3 Tbsp Oil
1 Clove Minced Garlic
1 Med Onion (red) Minced
1 Egg, Beaten
¼ cup Bread Crumbs
½ lb Shrimp, peeled, diced
3 Tbsp Soya Sauce
¼ Cup Butter
2 fluid oz Olive oil
8 oz Minced onion
½ oz Garlic minced
1 cup tomato paste
1 ½ cups Red wine
2 ½ pounds Plum tomatoes (seeded and peeled)
4 cups chicken stock
Basil, thyme, bay leaf, salt and pepper to taste
Heat oil in skillet to medium heat. Saute onion and garlic till transparent. Add Shrimp. Saute for 3 minutes. Take mixture out of skillet, place in bowl with crumbs; add soya sauce and beaten egg. Mix together.

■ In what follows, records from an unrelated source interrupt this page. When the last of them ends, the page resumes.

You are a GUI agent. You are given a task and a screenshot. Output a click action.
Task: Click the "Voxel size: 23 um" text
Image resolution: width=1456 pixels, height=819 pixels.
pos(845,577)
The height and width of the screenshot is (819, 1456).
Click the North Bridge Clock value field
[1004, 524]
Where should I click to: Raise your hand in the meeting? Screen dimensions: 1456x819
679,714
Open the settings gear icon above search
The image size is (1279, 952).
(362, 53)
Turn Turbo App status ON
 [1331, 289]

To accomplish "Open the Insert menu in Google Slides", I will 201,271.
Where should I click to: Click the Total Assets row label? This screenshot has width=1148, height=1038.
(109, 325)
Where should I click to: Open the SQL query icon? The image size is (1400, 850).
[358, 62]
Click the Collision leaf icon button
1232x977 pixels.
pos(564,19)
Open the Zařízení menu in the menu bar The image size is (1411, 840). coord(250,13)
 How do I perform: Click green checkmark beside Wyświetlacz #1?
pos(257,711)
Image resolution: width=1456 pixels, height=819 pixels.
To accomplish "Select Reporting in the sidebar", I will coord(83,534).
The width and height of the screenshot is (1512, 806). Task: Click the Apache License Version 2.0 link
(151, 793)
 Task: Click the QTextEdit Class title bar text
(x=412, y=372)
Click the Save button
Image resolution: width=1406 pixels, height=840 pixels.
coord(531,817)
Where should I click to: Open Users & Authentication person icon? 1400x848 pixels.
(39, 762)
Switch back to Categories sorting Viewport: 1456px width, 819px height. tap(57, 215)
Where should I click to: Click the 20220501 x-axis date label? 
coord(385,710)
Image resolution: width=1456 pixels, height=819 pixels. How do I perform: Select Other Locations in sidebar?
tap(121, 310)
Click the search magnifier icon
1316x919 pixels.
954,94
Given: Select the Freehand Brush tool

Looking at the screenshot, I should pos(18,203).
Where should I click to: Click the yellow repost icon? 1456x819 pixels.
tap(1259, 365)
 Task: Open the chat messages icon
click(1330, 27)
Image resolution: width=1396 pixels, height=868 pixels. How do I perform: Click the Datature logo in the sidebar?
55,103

Place 1 sheet phyllo dough on cutting board then brush with melted butter. Place another sheet on top and brush also. Cut into approx 3 or 4 strips. Place 1 tsp mixture on, fold into triangles and bake until golden.
Tomato coulis: Heat olive oil, sauté the onion until tender. Add garlic; sauted briefly. Add the tomato paste, caramelize it lightly.
Add the red wine, tomatoes, stock, basil, thyme, and bay leaf. Simmer the mixture for approx. 45 min. Remove and discard herbs.
Puree and finish sauce with salt and pepper. Cool and serve.